NEWS-HR

Sigma Company Limited is facing a s.304 (Application for unfair dismissal remedy) lodged by an ex-staff member (Mitchell) in Darwin.

The prosecution over the death of a worker on the new Royal Adelaide Hospital will not go to trial after the State Government dropped all charges against the hospital’s builder. The state’s construction union was this afternoon informed through the Attorney General’s department that SafeWork SA had dropped its prosecution against HYLC and sub-contractor SRG Building over the death of Jorge Castillo Riffo in November 2014. Mr Riffo was working on a scissor lift at the site when he was crushed against concrete. The prosecution against HYLC and sub-contractor SRG Building for alleged workplace safety breaches was set down for a 10-day trial from today.

A s.210 (Enterprise agreement) variation application by the Australian Nursing and Midwifery Federation for the Toosey Ltd Enterprise Agreement 2015 has been agreed by Senior Deputy President Hamberger in Sydney on the 9 February 2017.

A de facto carer who instructed two intellectually disabled people to participate in sex acts while he filmed them has been jailed for at least two-and-a-half years. The 55-year-old-man, who cannot be identified for legal reasons, was found guilty of two counts of rape and two counts of indecent filming, and pleaded guilty to threatening another carer who found out about the abuse. South Australia’s District Court heard the man had been a de facto carer to a young intellectually disabled woman.

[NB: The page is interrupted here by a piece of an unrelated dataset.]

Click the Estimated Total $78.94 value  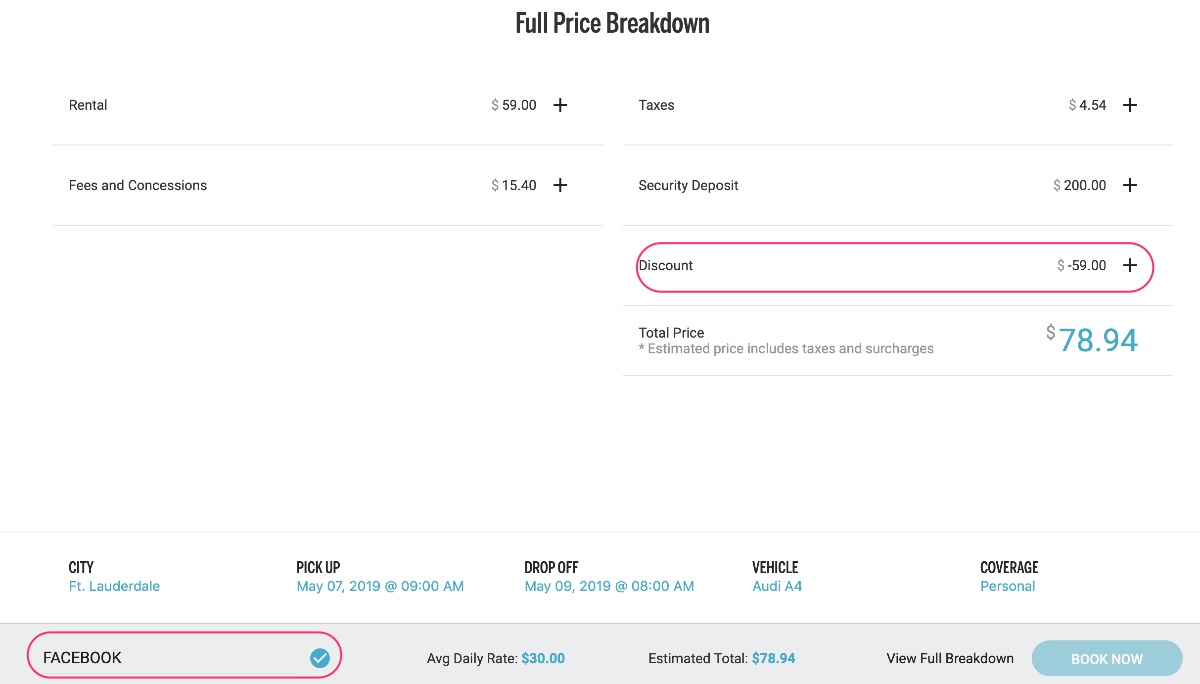point(774,659)
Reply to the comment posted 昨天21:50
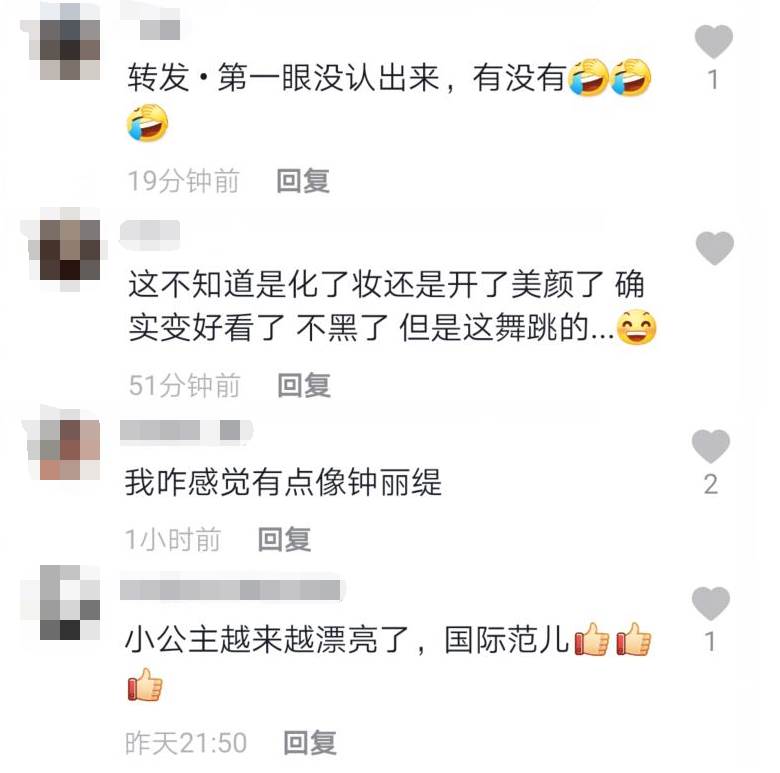The width and height of the screenshot is (780, 773). [x=309, y=743]
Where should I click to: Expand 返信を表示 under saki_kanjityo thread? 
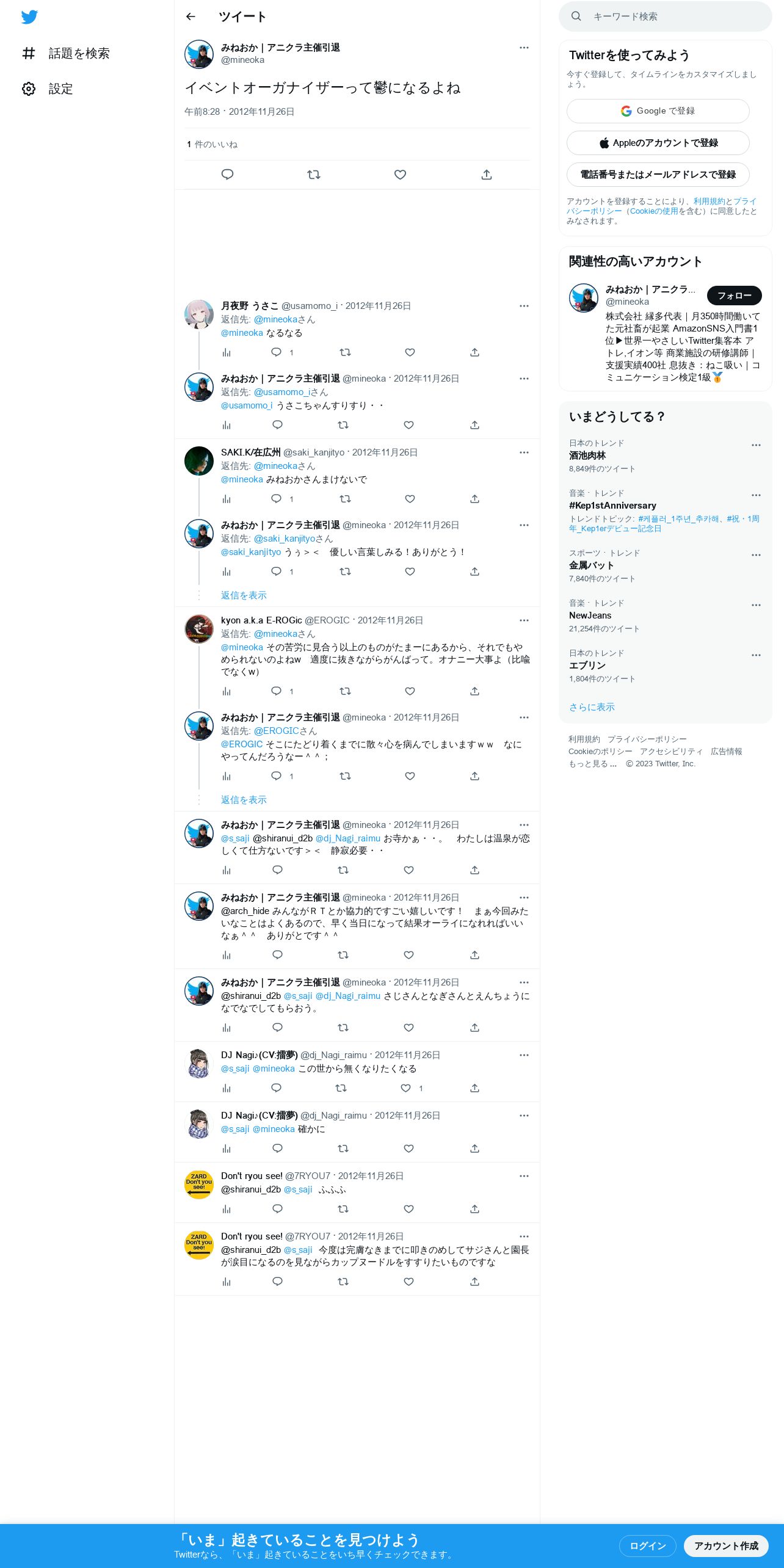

As South Australian nurses call for the right to refuse treatment to aggressive patients, the State Government has unveiled a new social media campaign aimed at curbing violence in hospital emergency departments. The campaign comprises a 30-second video which dramatises the type of hostile encounter routinely experienced by hospital staff. Health workers are dealing with violence on a daily basis, including being threatened with infected blood and having drink cans thrown at them, according to the Nursing and Midwifery Federation. Government statistics show the number of code black incidents, where the safety of hospital staff is threatened, is rising. So far in 2016–17 there have been 6,245 code blacks, compared to 4,765 at the same time in 2015–16. That increase is partly due to rising levels of substance abuse, including the drug ice, Health Minister Jack Snelling said. But it also reflects a greater propensity by staff to declare code black.

A sharp inhale of breath from those gathered in the public gallery of the Newcastle Supreme Court on Thursday. Then cheering and applause. And finally, tears. So many tears. Moments earlier Graham Anthony George Sloane, 68, had been found guilty of murder over the stabbing death of Windale aged-care worker Renee Mitchell.

Oamaru Hospital director of nursing and community services Colleen Moore is going to retire next week.

A rogue Westpac banker who fraudulently loaned millions of dollars to elderly pensioners, including a 98-year-old nursing home resident with advanced dementia, has been sentenced to three years’ jail. But he will be released in six months on a good behaviour bond. Westpac’s former Pacific Fair home lending manager David St Pierre faced a sentencing hearing in Southport District Court today after pleading guilty to the ‘calculated’ dishonesty. The court heard he arranged about $4 million in loans to mainly elderly customers to invest in a Ponzi scheme called Capital Growth International Club which later collapsed. The victims, including aged and disability pensioners, were loaned up to $565,000 each by Westpac after St Pierre, now 46, falsely inflated their incomes and/or assets. Customers were promised returns of up to 20 per cent a year to invest in CGIC and were told by St Pierre their money was ‘safe’. But they lost between $78,000 and $540,000 each after CGIC went into liquidation in 2011. The 98-year-old lost $440,000 while a 74-year-old male pensioner lost $448,000. Crown prosecutor Bruce Mumford told the court that St Pierre’s dishonesty was ‘calculated, elaborate and determined’. Judge David Kent QC said St Pierre had been either dishonest or ‘extremely reckless’. Defence barrister Chris Wilson said St Pierre, a father-of-four, had been sacked by Westpac, banned for life from the finance industry, gone bankrupt, publicly shamed and was now working as a car salesman. St Pierre was sentenced today after pleading guilty to the massive scam in November last year. He was originally charged with seven counts of fraud and was expected to face an eight-day trial but confessed to his crimes before he was to face a jury.